Background: Dysregulation of long noncoding RNAs (lncRNAs) has been reported to be associated with multiple tumors where they act as tumor suppressors or accelerators. The lncRNA CYTOR was identified as an oncogene involved in many cancers, such as gastric cancer, colorectal cancer, hepatocellular carcinoma, and renal cell carcinoma. However, the role of CYTOR in bladder cancer (BCa) has rarely been reported. Methods: Using cancer datasets from The Cancer Genome Atlas (TCGA) program, we analyzed the association between CYTOR expression and prognostic value, oncogenic pathways, antitumor immunity and immunotherapy response in BCa. The influence of CYTOR on the immune infiltration pattern in the urothelial carcinoma microenvironment was further verified in our dataset. Single-cell analysis revealed the role of CYTOR in the tumor microenvironment (TME) of BCa. Finally, we evaluated the expression of CYTOR in BCa in the Peking University First Hospital (PKU–BCa) dataset and its correlation with the malignant phenotype of BCa in vitro and in vivo. Results: The results indicated that CYTOR was highly expressed in multiple cancer samples, including BCa, and increased CYTOR expression contributed to poor overall survival (OS). Additionally, elevated CYTOR expression was significantly correlated with clinicopathological features of BCa, such as female sex, advanced TNM stage, high histological grade and non-papillary subtype.
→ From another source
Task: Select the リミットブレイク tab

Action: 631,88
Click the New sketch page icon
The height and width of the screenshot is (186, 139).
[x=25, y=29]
Functional characterization revealed that CYTOR may be involved in immune-related pathways and the epithelial mesenchymal transformation (EMT) process. Moreover, CYTOR had a significant association with infiltrating immune cells, including M2 macrophages and regulatory T cells (Tregs). CYTOR facilitates the crosstalk between cancer-associated fibroblasts (CAFs) and macrophages, and mediates M2 polarization of macrophages. Correlation analysis revealed a positive correlation between CYTOR expression and programmed cell death-1 (PD-1)/programmed death ligand 1 (PD-L1)/expression and other targets for specific immunotherapy in BCa, which are recognized to predict the efficacy of immunotherapy. Conclusions: These results suggest that CYTOR serves as a potential biomarker for predicting survival outcome, TME cell infiltration characteristics and immunotherapy response in BCa.